Anyway, as @ChristianClason remarked in comments, can be some cases where the use of the inverse is a good option.

In the note/article by Alex Druinsky, Sivan Toledo, How Accurate is inv(A)*b? there are some consideration about this problem.

According with the paper the principal reason for the general preference to use solve the linear system is inside these two estimates ($x$ is the true solution): $$ \text{inverse} \quad || x_V - x || \leq O(\kappa^2(A) \epsilon_{machine})\\ \text{ backward stable (LU, QR,...)} \quad || x_{backward-stable} - x || \leq O(\kappa(A) \epsilon_{machine}) $$

Now the estimate for the inverse can be improve, under some condition over the inverse, see theorem 1 in the paper, but $x_V$ can be conditionally accurate and not backward stable.

The paper show the cases when this happens ($V$ is the inverse)

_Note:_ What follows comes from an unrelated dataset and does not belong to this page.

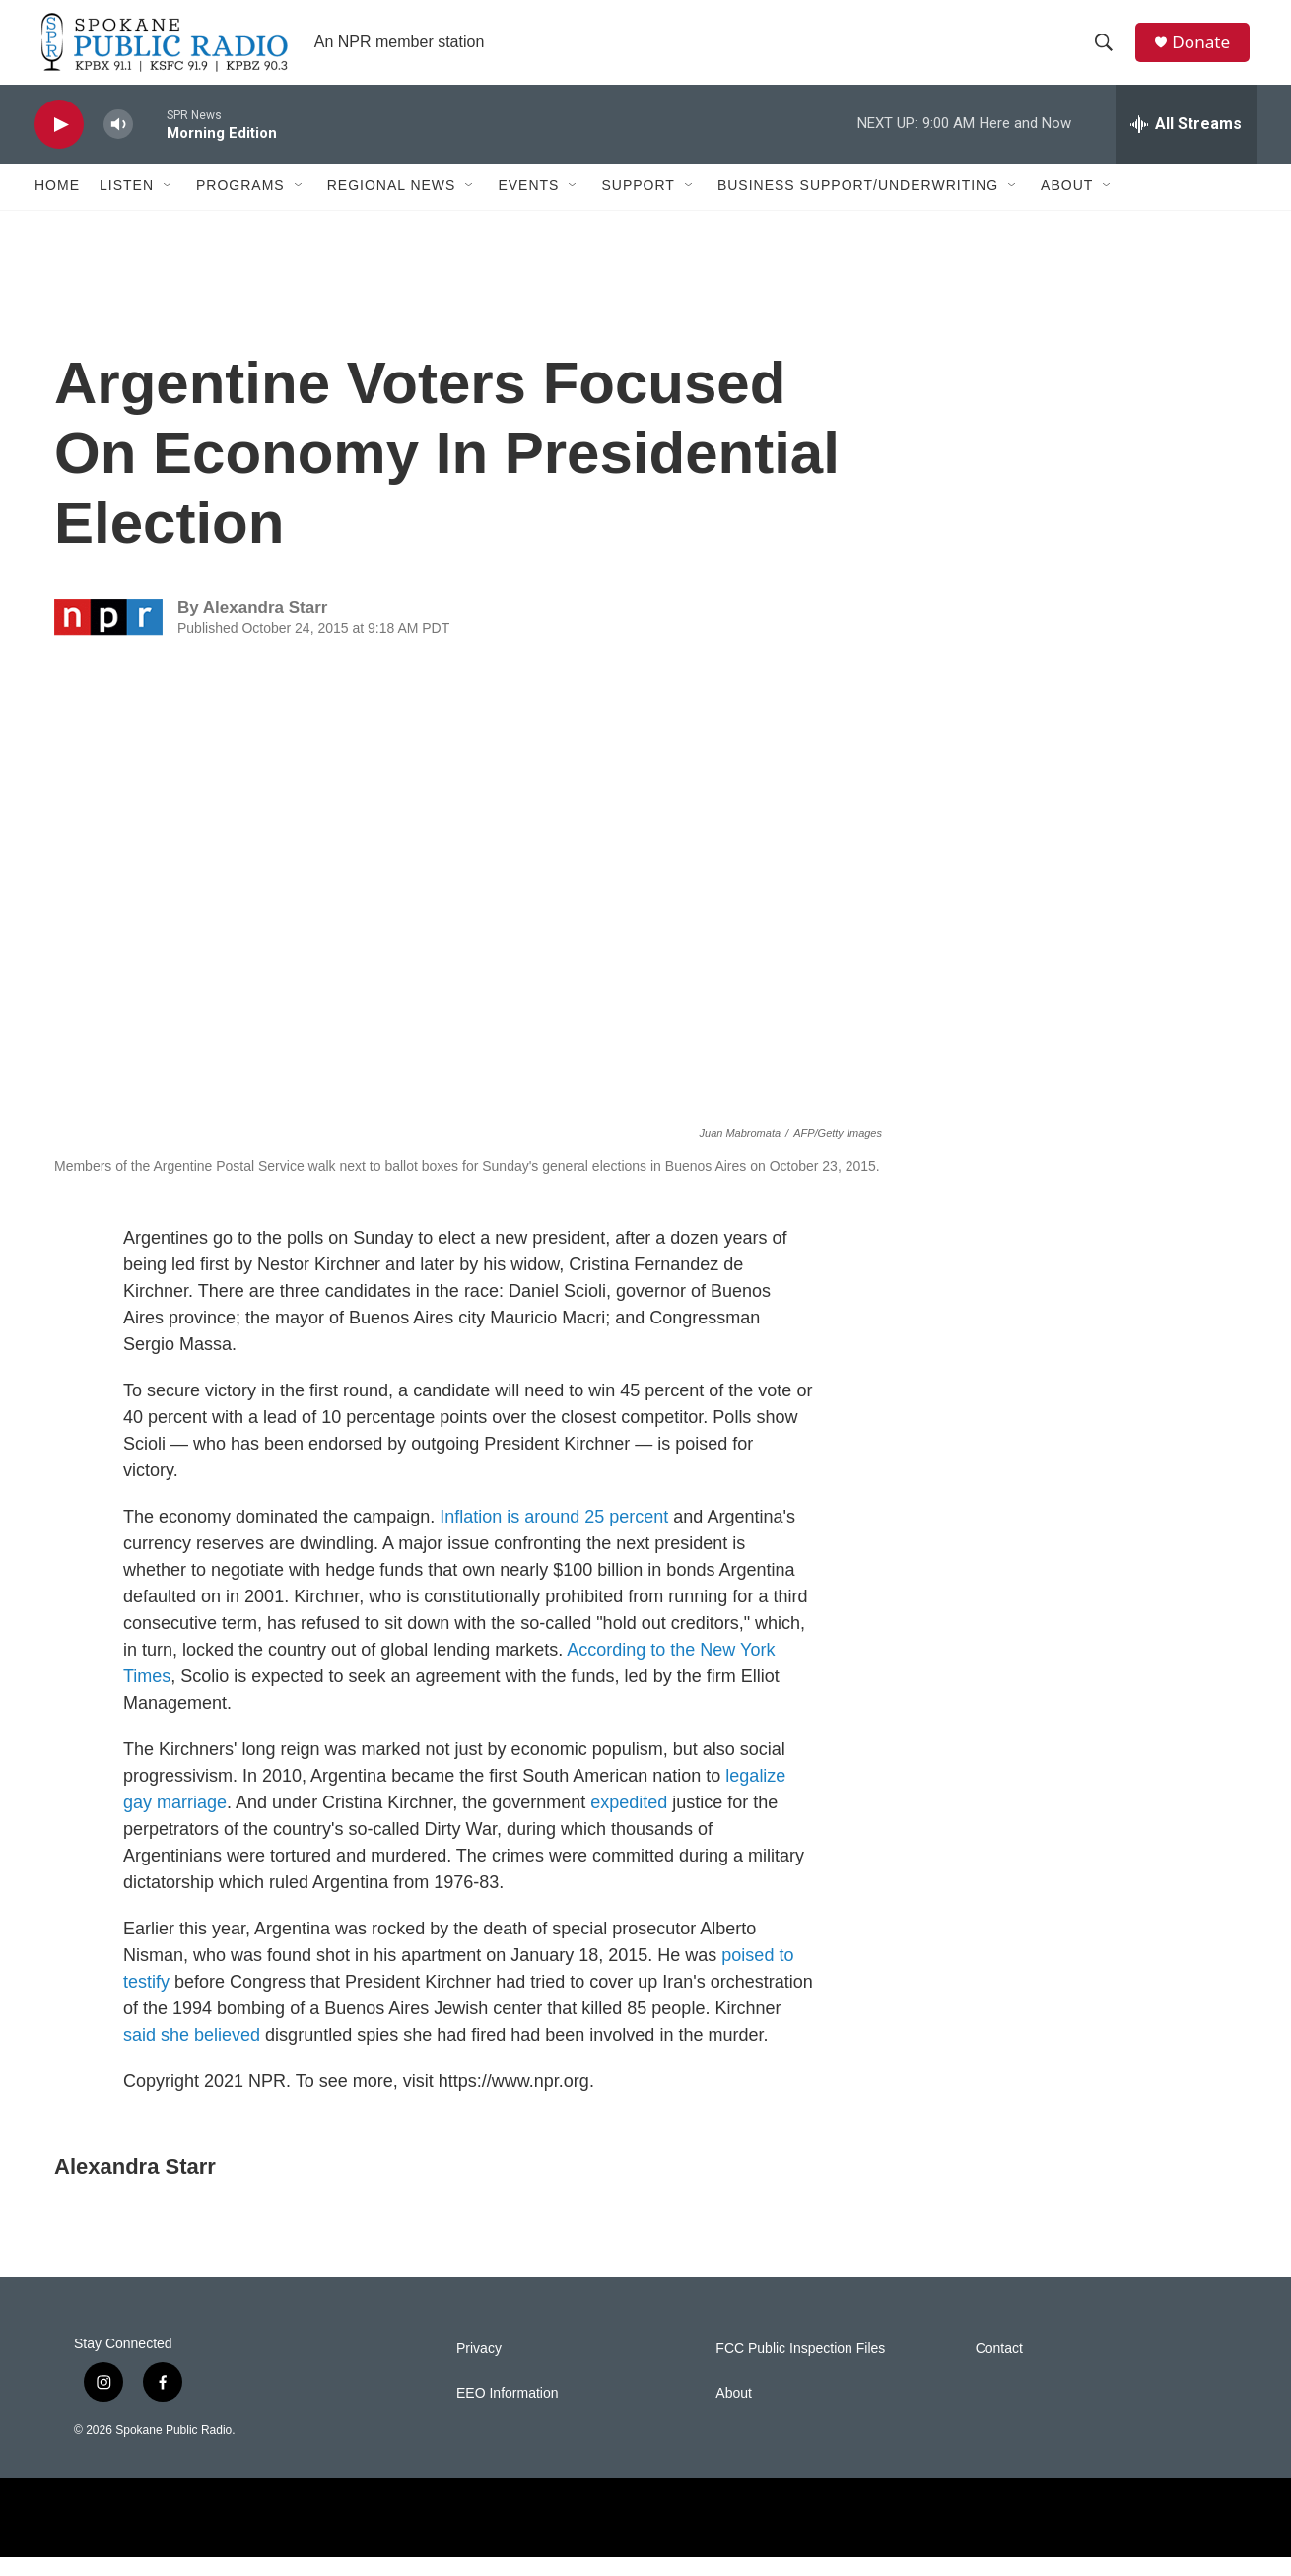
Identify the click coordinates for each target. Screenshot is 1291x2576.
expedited (628, 1822)
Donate (1206, 51)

(1) $V$ is not a good right inverse, or

(2) $V$ is such a poor left inverse that $||x_V||$ is much smaller than $||x||$, or

(3) the projection of $b$ on the left singular vectors of $A$ associated with small singular values is small.

So the opportunity to use or not the inverse depend by the application, may you can check the article an see if you case satisfies the condition to obtain the backward stability or if you don't need of it.

In general, in my opinion, is more safe solve the linear system.